Police may review search procedures

Associated Press

MINNEAPOLIS -- Police may review how suspect searches are handled after a woman managed to hide a gun from officers just before a deadly shootout.

Killed in Thursday night's shooting were Melissa Schmidt, a 35-year-old officer who had been with the department for about six years, and the suspect, 60-year-old Martha Donald.

Police say Schmidt and fellow officer Tammy Friestleben appeared to follow proper procedure after responding to complaints of Donald brandishing a gun at her apartment complex in south Minneapolis.

"Someway, somehow, the gun was missed," police Lt. Dale Barsness said. The officers didn't place Donald under arrest and wanted to question her more. Before she would agree, however, she asked to go to the bathroom, Hennepin County Sheriff's spokeswoman Roseann Campagnoli said.

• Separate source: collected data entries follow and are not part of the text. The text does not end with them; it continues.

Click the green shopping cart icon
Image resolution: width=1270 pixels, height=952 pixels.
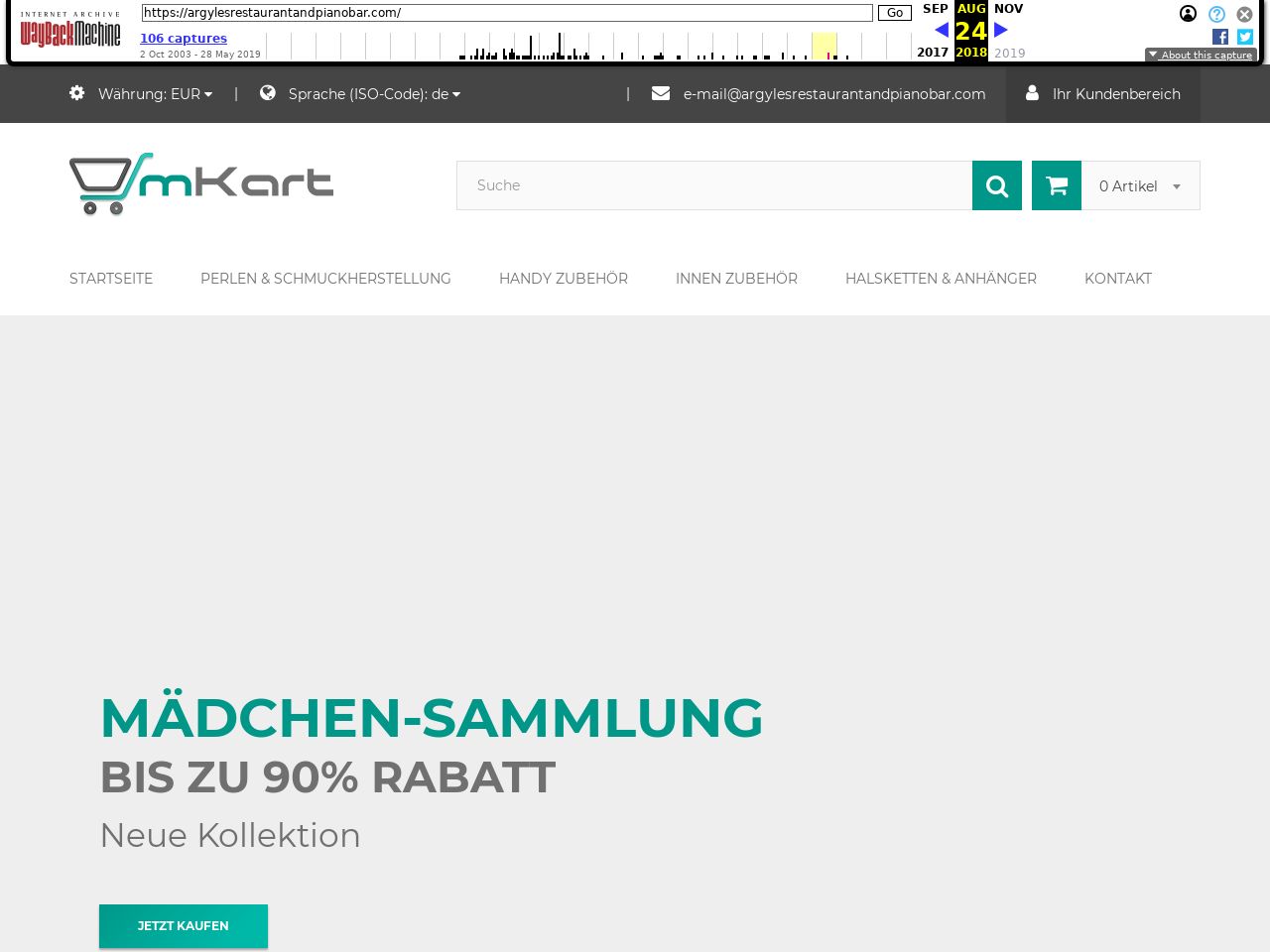pyautogui.click(x=1057, y=185)
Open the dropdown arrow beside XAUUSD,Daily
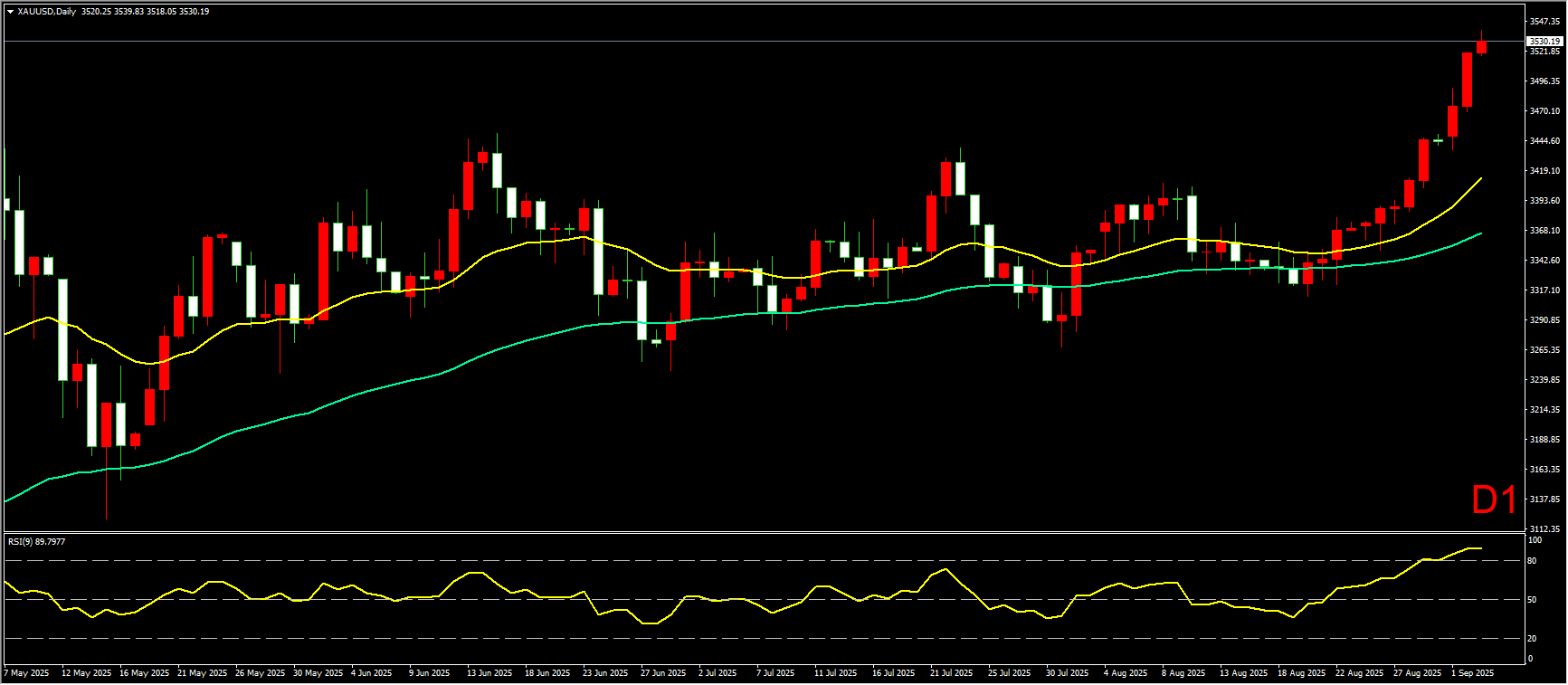Viewport: 1568px width, 685px height. click(x=10, y=12)
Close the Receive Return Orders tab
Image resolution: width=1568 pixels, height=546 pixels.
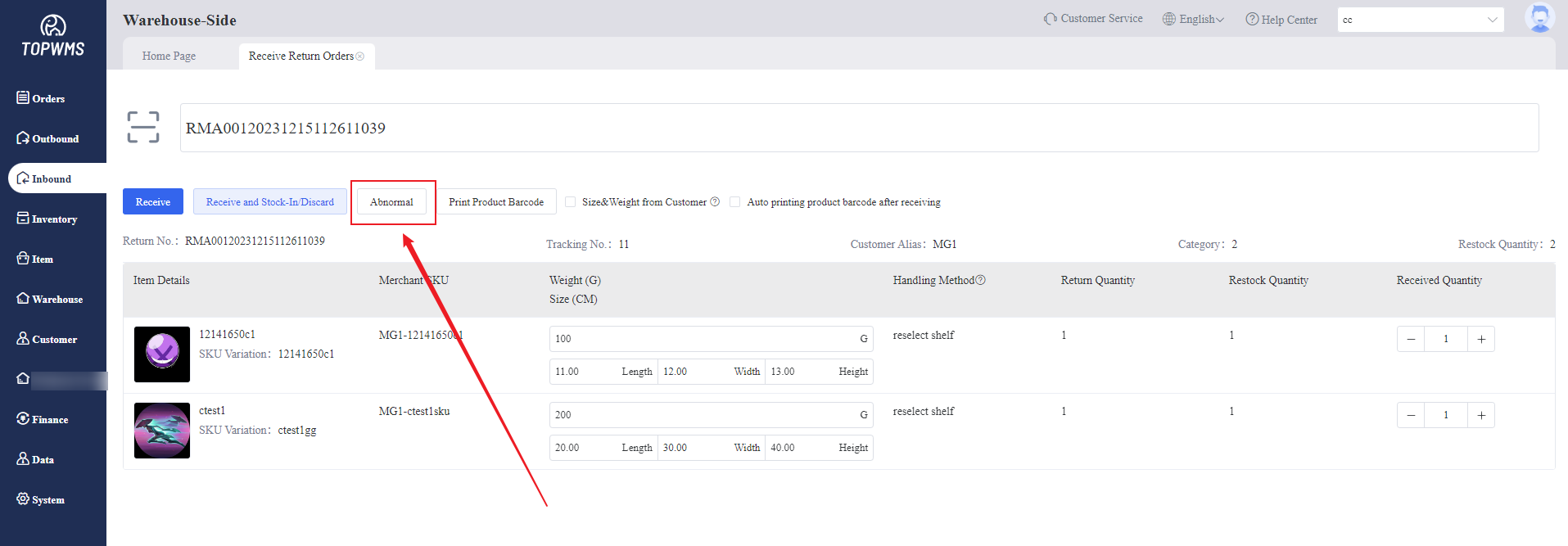pos(360,56)
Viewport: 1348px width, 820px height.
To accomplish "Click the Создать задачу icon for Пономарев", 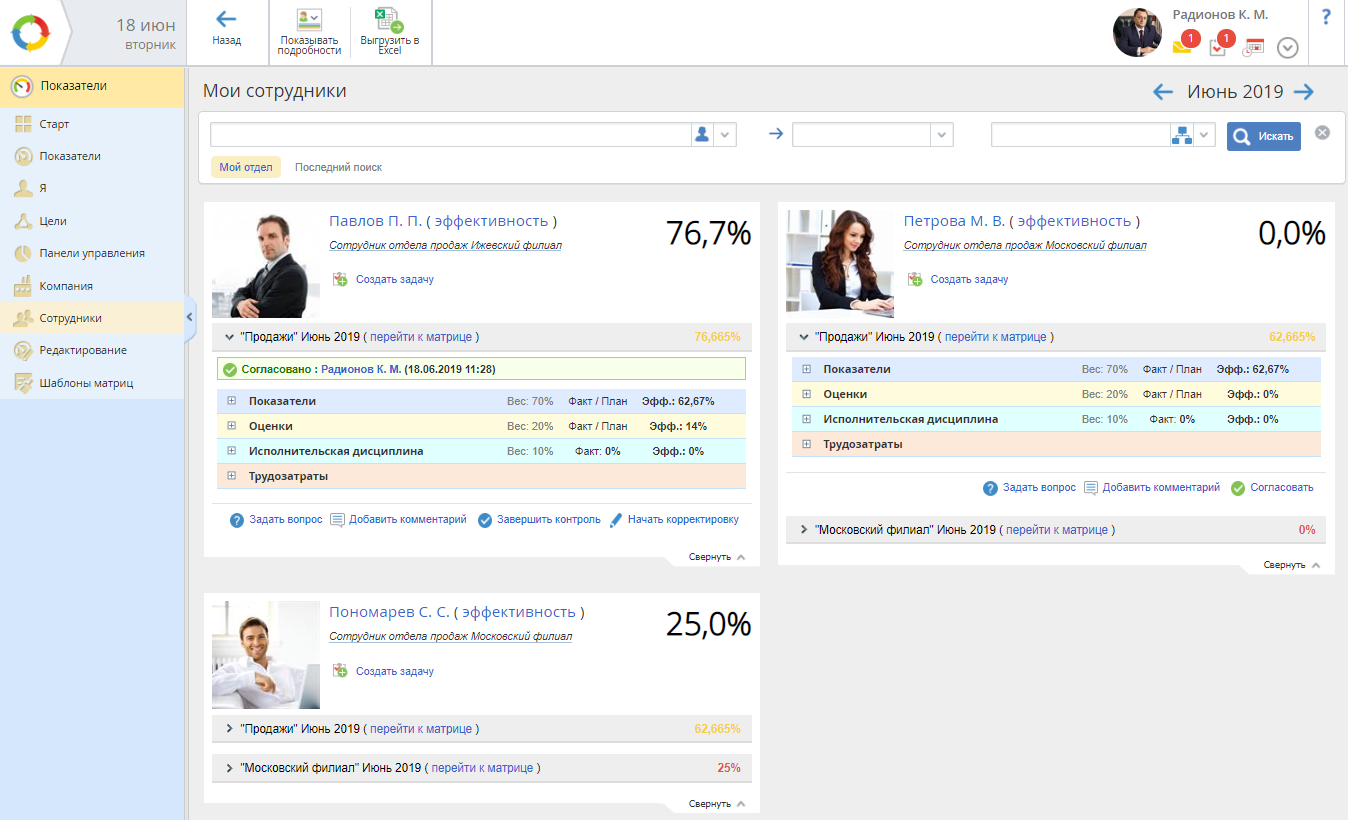I will coord(340,671).
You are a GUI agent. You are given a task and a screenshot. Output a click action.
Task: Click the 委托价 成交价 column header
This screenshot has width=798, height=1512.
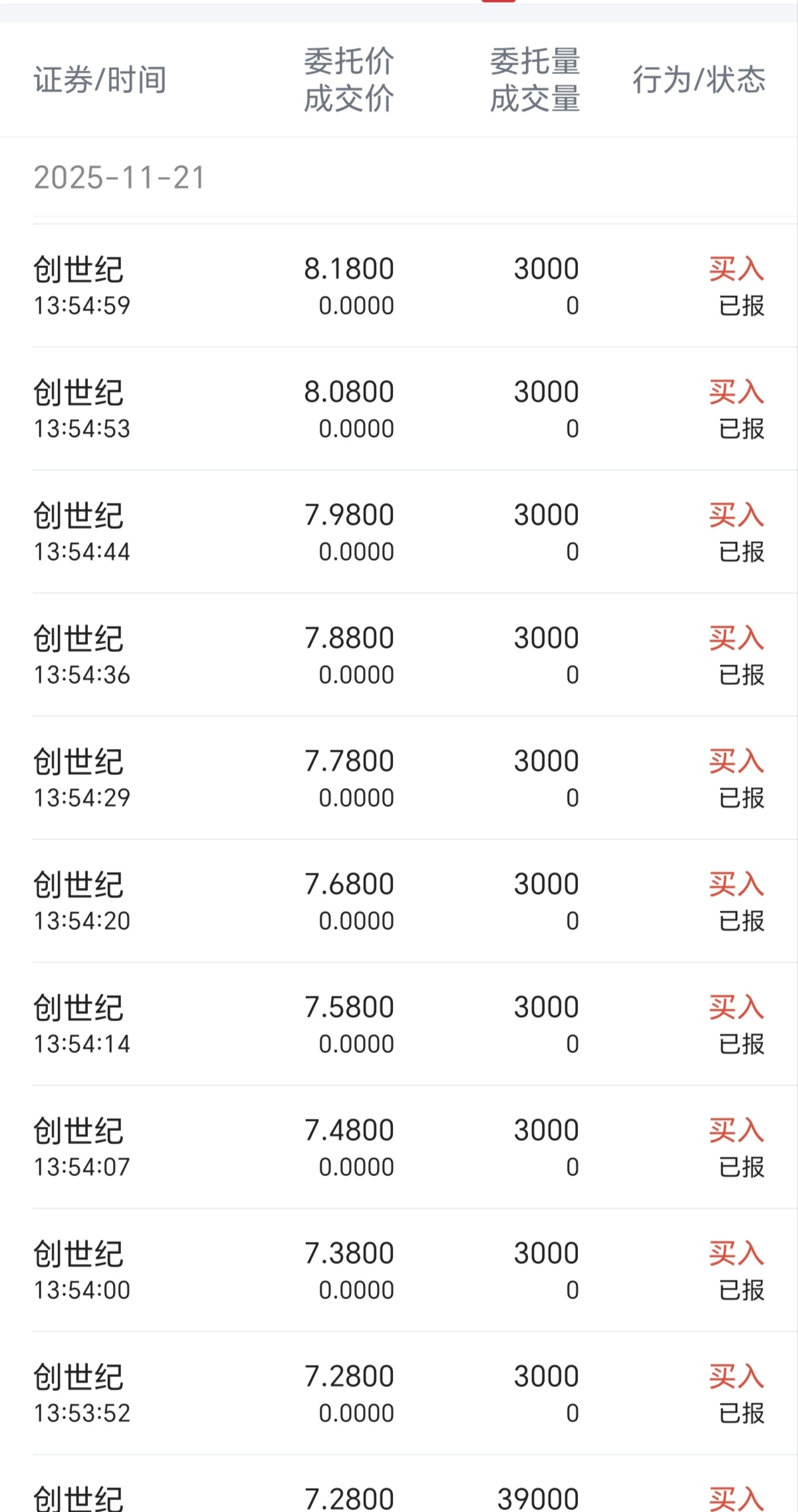point(349,80)
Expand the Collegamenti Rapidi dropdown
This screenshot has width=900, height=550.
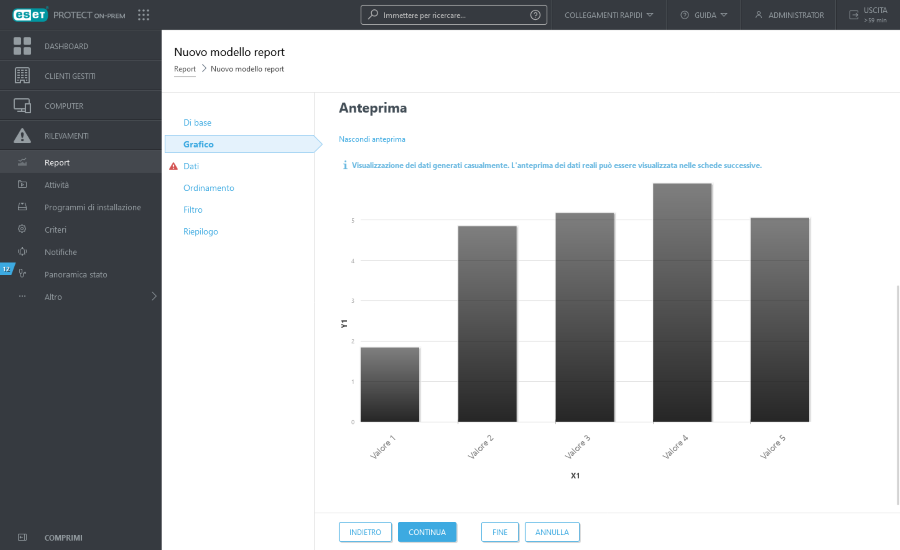click(x=608, y=15)
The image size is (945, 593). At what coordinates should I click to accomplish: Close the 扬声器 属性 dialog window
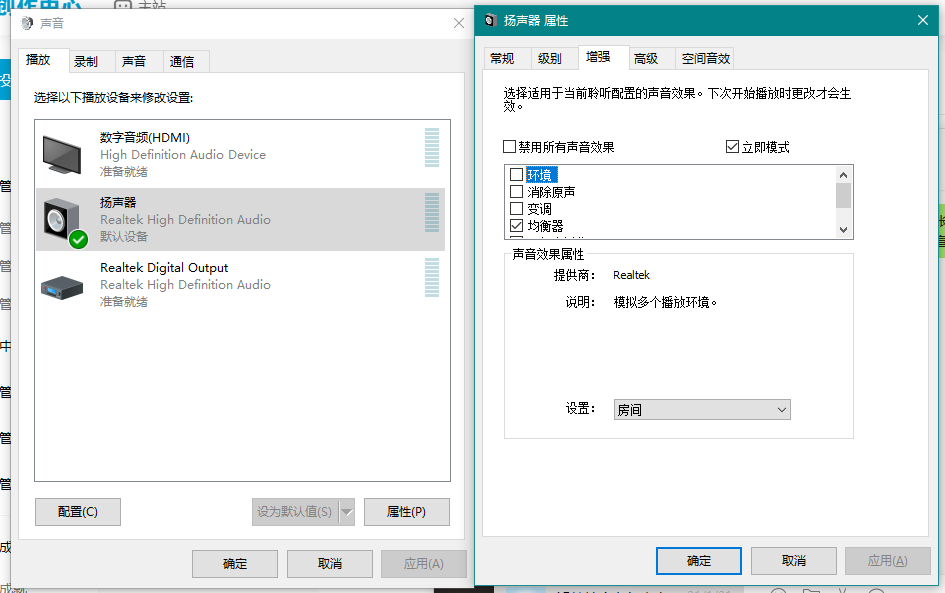[x=922, y=20]
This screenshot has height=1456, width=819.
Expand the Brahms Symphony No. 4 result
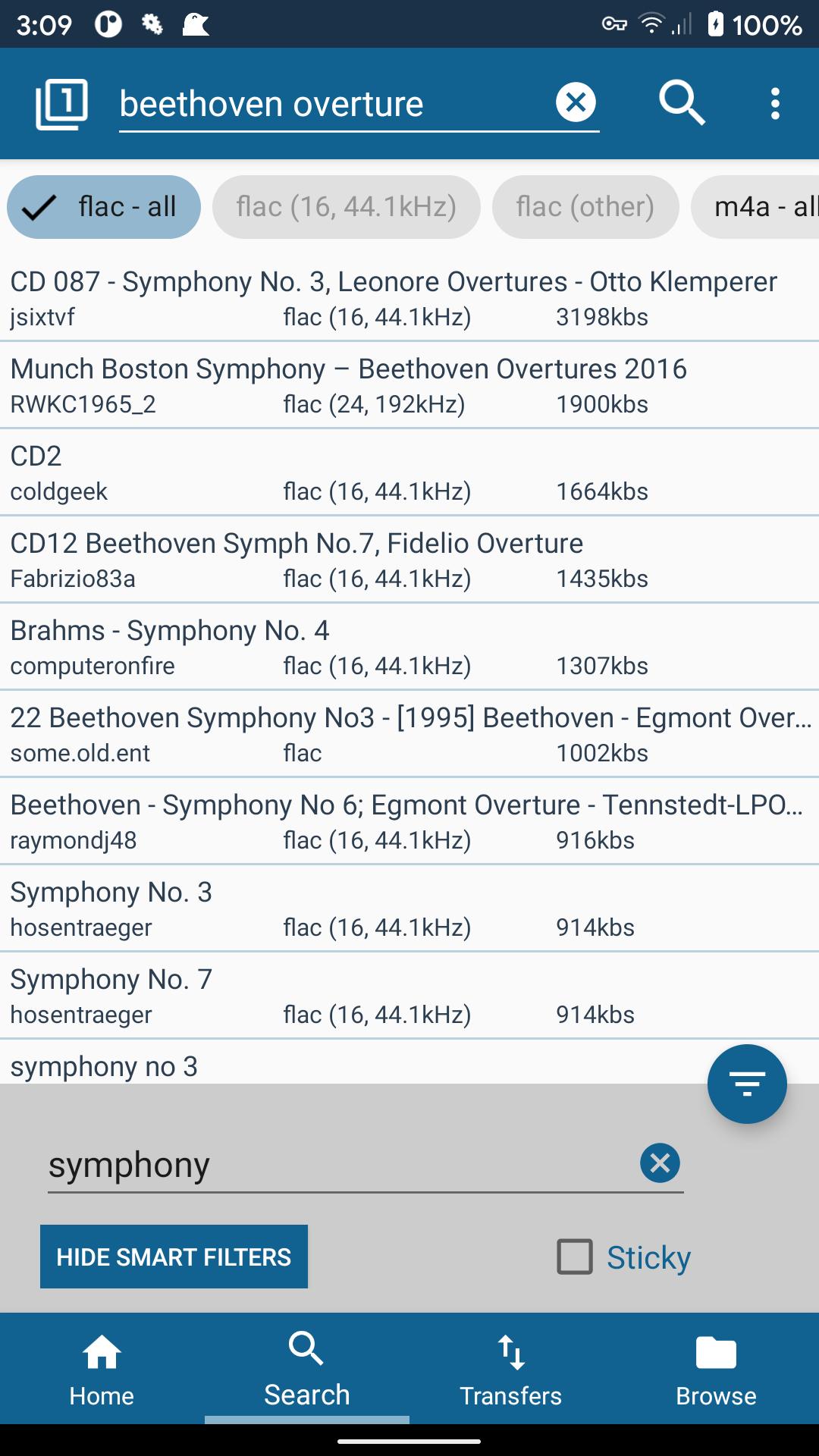[410, 647]
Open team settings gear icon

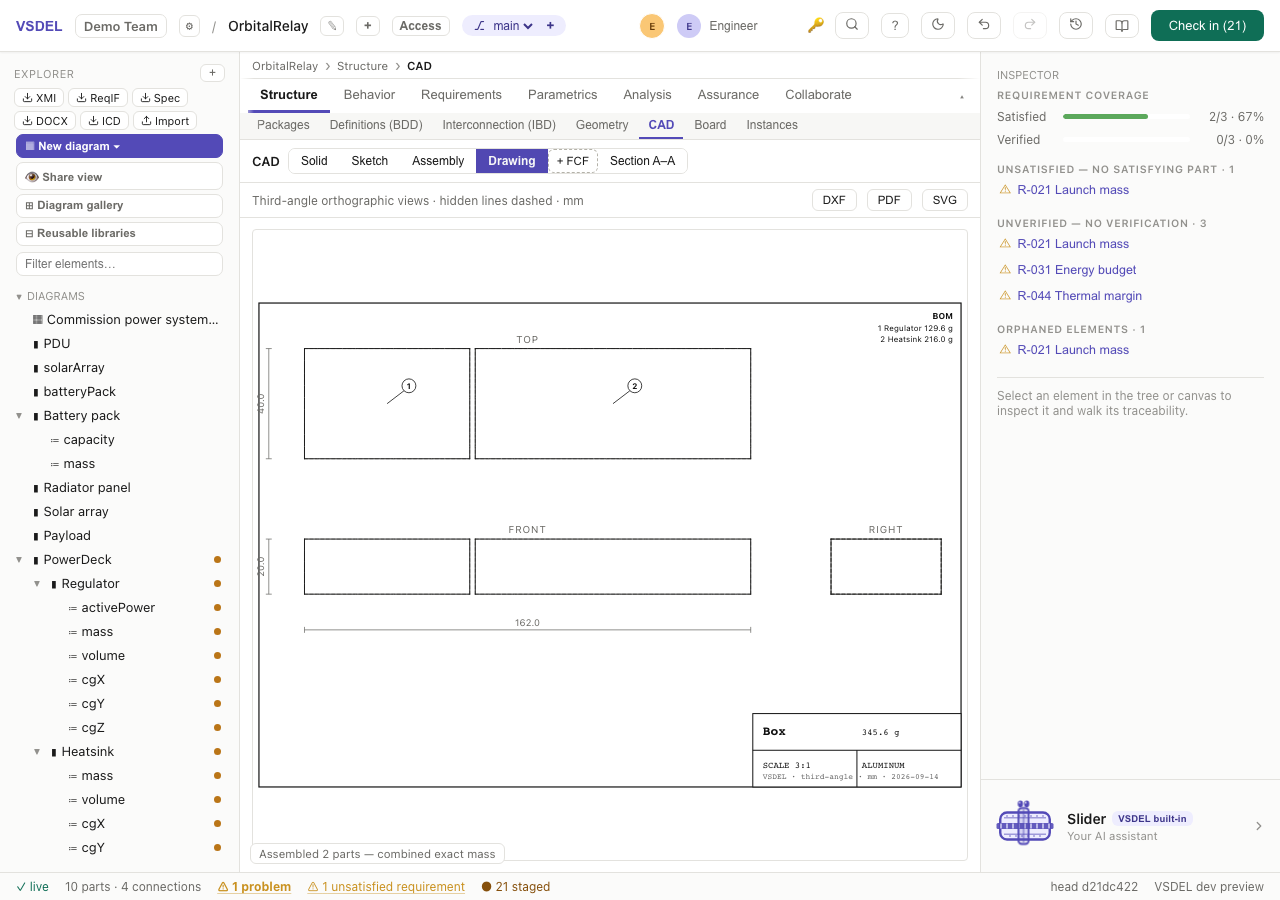189,26
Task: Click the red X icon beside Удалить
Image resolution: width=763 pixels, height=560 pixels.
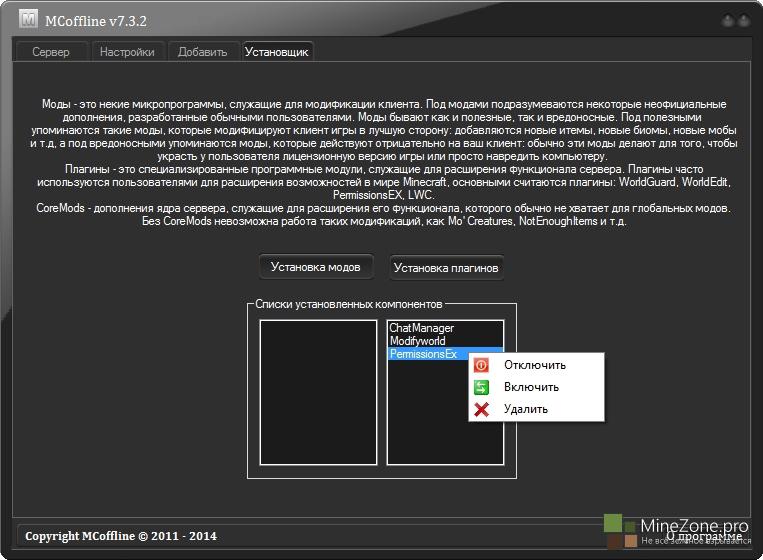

The officers patted Donald down before they agreed to let her use the bathroom.

Generally, police feel for weapons in the waistband, in the pockets of any loose clothing and possibly in the crotch area, depending on the type of clothing the suspect is wearing. Donald was wearing jeans, Barsness said.

Officers also searched her purse and found bullets in it, Campagnoli said.

Donald apparently was cooperating, because officers called a "code four" over the radio, which meant they had the scene under control and didn't need further backup, Inspector Sharon Lubinski said Saturday.

After the investigation by the Hennepin County Sheriff's Office is complete, Lubinski said, police officials may want to change the way searches are conducted.

"(Weapons) would be easy enough to conceal, so we may want to relook at our search policy," she said.